**WORK TO COMPLETE**
Scale everything from the line containing "You are a GUI agent. The screenshot is 294×2576." down to the line containing "高挑曼妙模特桃桃夭夭OL服饰写真 (57, 582)" in the data below. Rewrite those lines in full, multiplying each answer coordinate by 2.2 and rounding to whole numbers with halves rounded up, and leave every other number unchanged.

##### SUPPLIED ENTRIES #####

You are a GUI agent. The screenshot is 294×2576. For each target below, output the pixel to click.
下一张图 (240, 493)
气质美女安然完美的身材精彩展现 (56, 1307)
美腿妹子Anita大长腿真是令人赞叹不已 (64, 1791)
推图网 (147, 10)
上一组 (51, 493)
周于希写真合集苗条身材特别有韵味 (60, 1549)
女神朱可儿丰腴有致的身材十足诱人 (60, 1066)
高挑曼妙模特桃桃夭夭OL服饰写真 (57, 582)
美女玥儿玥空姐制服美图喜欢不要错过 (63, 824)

#####
##### SUPPLIED ENTRIES #####

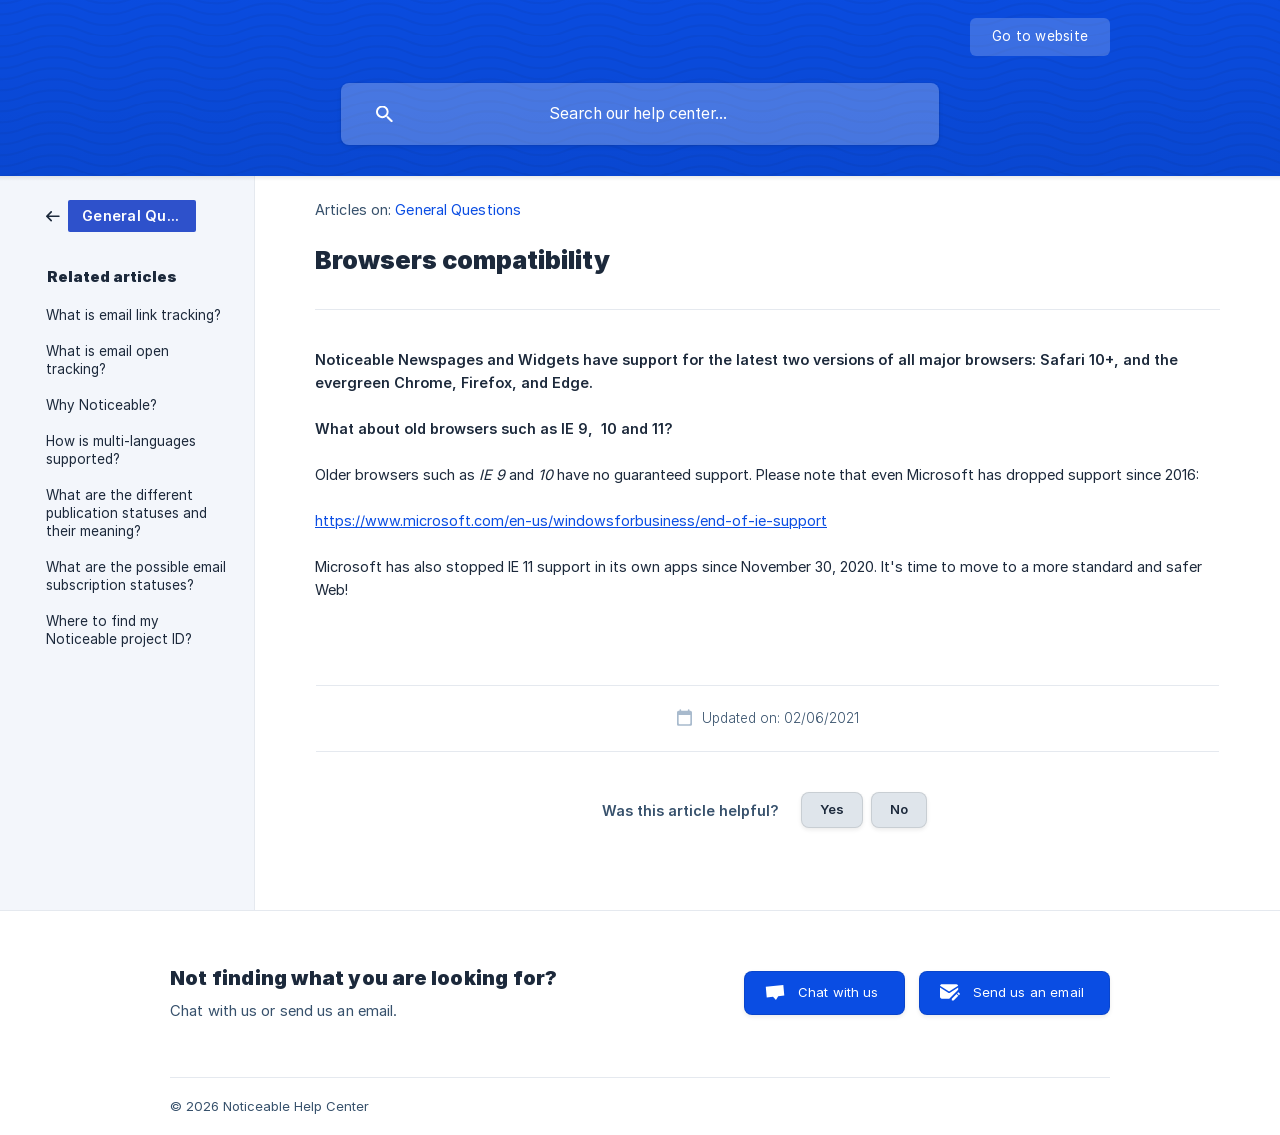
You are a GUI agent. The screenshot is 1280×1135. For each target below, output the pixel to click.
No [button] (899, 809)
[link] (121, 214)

#####
##### SUPPLIED ENTRIES #####

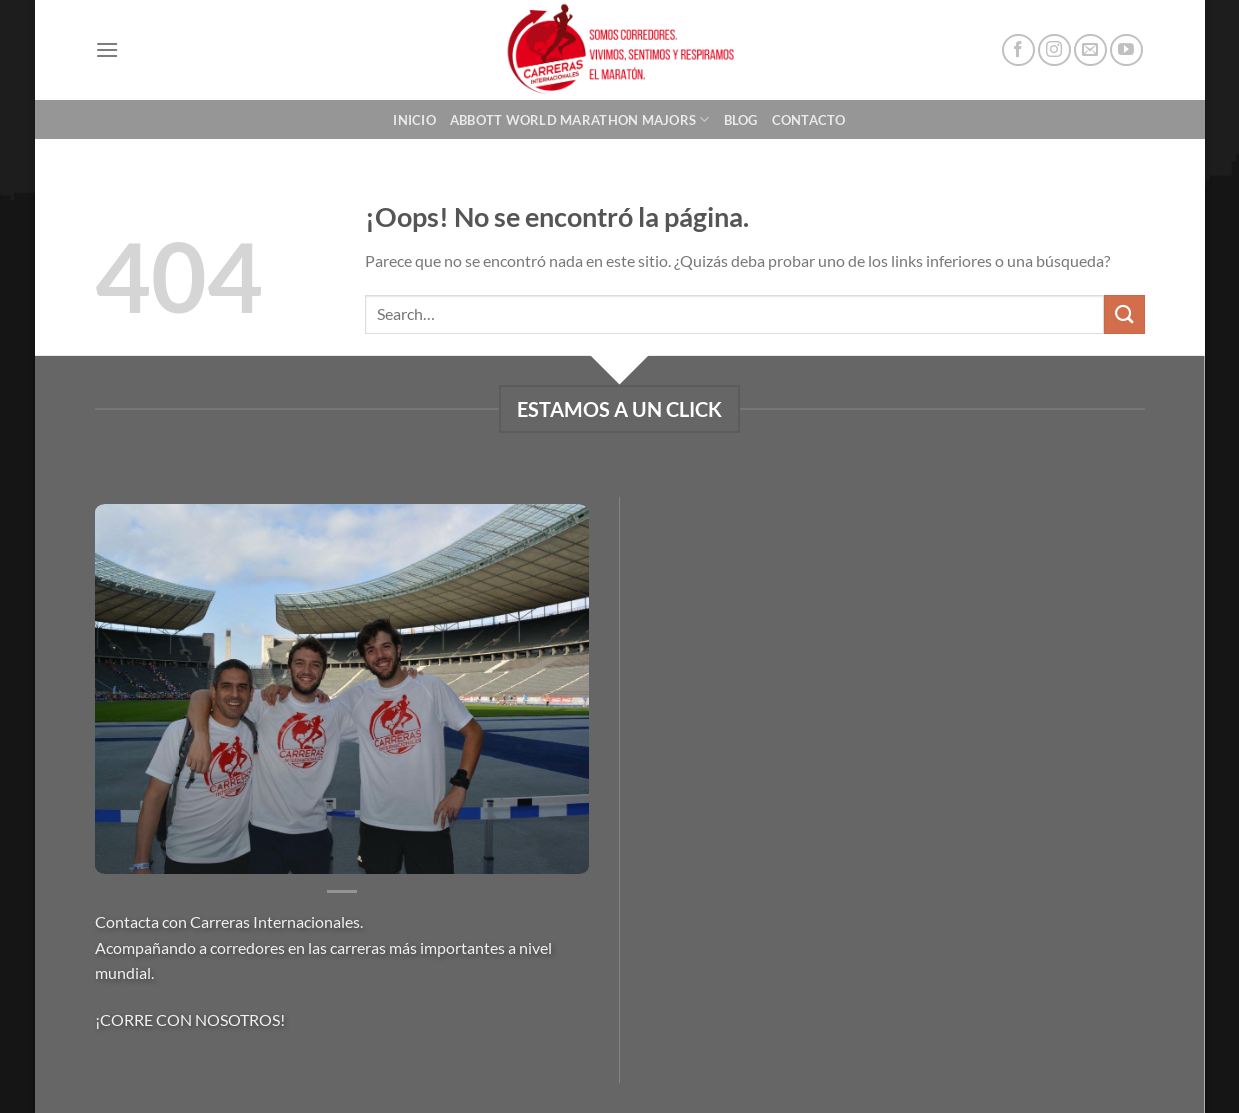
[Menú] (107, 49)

#####

**REPLY**
You are a GUI agent. The screenshot is 294×2576. For each target below, output the pixel to click.
下一张图 (528, 1085)
气质美女安然完美的身材精彩展现 (123, 2875)
美腿妹子Anita大长腿真是令人赞叹不已 (141, 3940)
推图网 (323, 22)
上一组 (112, 1085)
周于希写真合集苗条身材特别有韵味 (132, 3408)
女神朱可儿丰腴有致的身材十足诱人 (132, 2345)
高挑曼妙模特桃桃夭夭OL服饰写真 (125, 1280)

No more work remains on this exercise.